Protecting Web Apps with Cloud Armor WAF and Rate Limiting on External HTTP(S) Load Balancers

Most internet-facing applications need the same baseline protections: block common web attacks, slow down abusive clients, and reduce the impact of traffic spikes. Google Cloud Armor provides these controls at the edge, before traffic reaches your backends. It integrates directly with External Application Load Balancers and can enforce rules such as allow/deny, preconfigured WAF checks, and rate limiting.
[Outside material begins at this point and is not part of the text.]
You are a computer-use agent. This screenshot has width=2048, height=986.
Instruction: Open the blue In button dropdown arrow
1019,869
This guide shows a practical starting configuration you can apply to a public web app or API hosted on GKE, Cloud Run (via serverless NEG), or a managed instance group behind an External HTTP(S) Load Balancer.

Request flow:

Client traffic
→ External HTTP(S) Load Balancer
→ Cloud Armor security policy
→ Backend service (GKE / Cloud Run / MIG)
→ Application

Cloud Armor evaluates rules on incoming requests and can block or throttle them without involving your application.

Prerequisites

  • A Google Cloud project with billing enabled

  • An External HTTP(S) Load Balancer already routing traffic to a backend service

  • gcloud installed and authenticated

  • Permission to manage Cloud Armor and Load Balancing resources (Compute Security Admin and Load Balancer Admin, or equivalent)
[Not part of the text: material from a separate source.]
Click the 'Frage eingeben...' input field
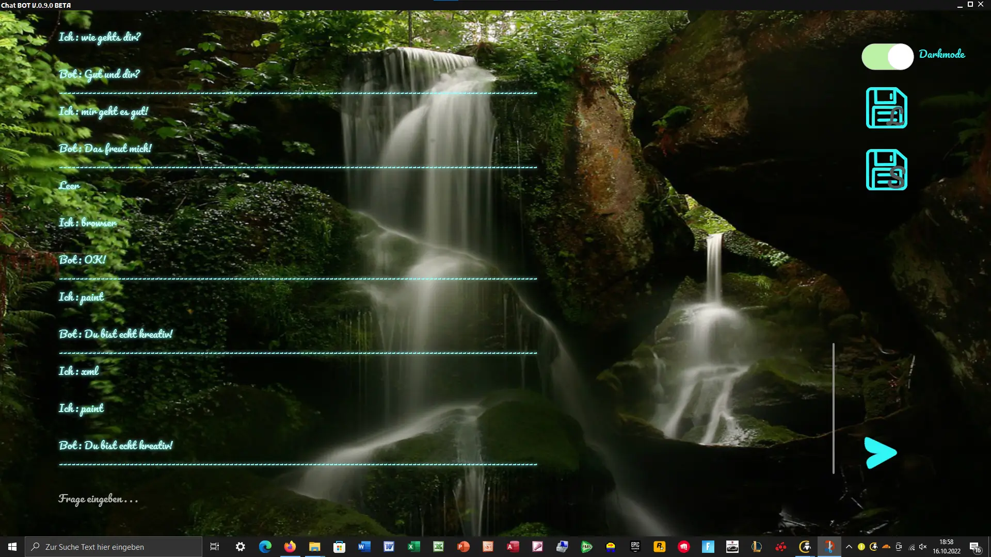The width and height of the screenshot is (991, 557). (98, 499)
In the commands below, replace:

  • POLICY_NAME with your Cloud Armor policy name

  • BACKEND_SERVICE with the backend service name used by your load balancer

  • PROJECT_ID with your project

Set variables:
export PROJECT_ID=“your-project-id”
export POLICY_NAME=“edge-security-policy”
export BACKEND_SERVICE=“your-backend-service”
gcloud config set project “$PROJECT_ID”

Step 1: Create a Cloud Armor security policy

Create the policy with a default rule that allows traffic. You will add more specific rules above it.
gcloud compute security-policies create “$POLICY_NAME”
–description=“Baseline WAF and rate limiting for public traffic”

Cloud Armor rules are processed by priority: lower numbers are evaluated first.
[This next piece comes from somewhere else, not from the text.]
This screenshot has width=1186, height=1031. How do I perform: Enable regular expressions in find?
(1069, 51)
Step 2: Add a baseline WAF rule (SQL injection and XSS)

A simple baseline is to block common SQL injection and XSS patterns using preconfigured WAF rules.

Example rule (deny with 403 if it matches):
gcloud compute security-policies rules create 1000
–security-policy “$POLICY_NAME”
–expression=“evaluatePreconfiguredWaf(‘sqli-v33-stable’, {‘sensitivity’: 2}) || evaluatePreconfiguredWaf(‘xss-v33-stable’, {‘sensitivity’: 2})”
–action=“deny-403”
–description=“Block common SQLi and XSS payloads”

Step 3: Add rate limiting for abuse protection

Rate limiting helps with brute-force attempts (login endpoints), scraping, and noisy clients. A good first pattern is: allow normal traffic, but return 429 when a client exceeds a threshold.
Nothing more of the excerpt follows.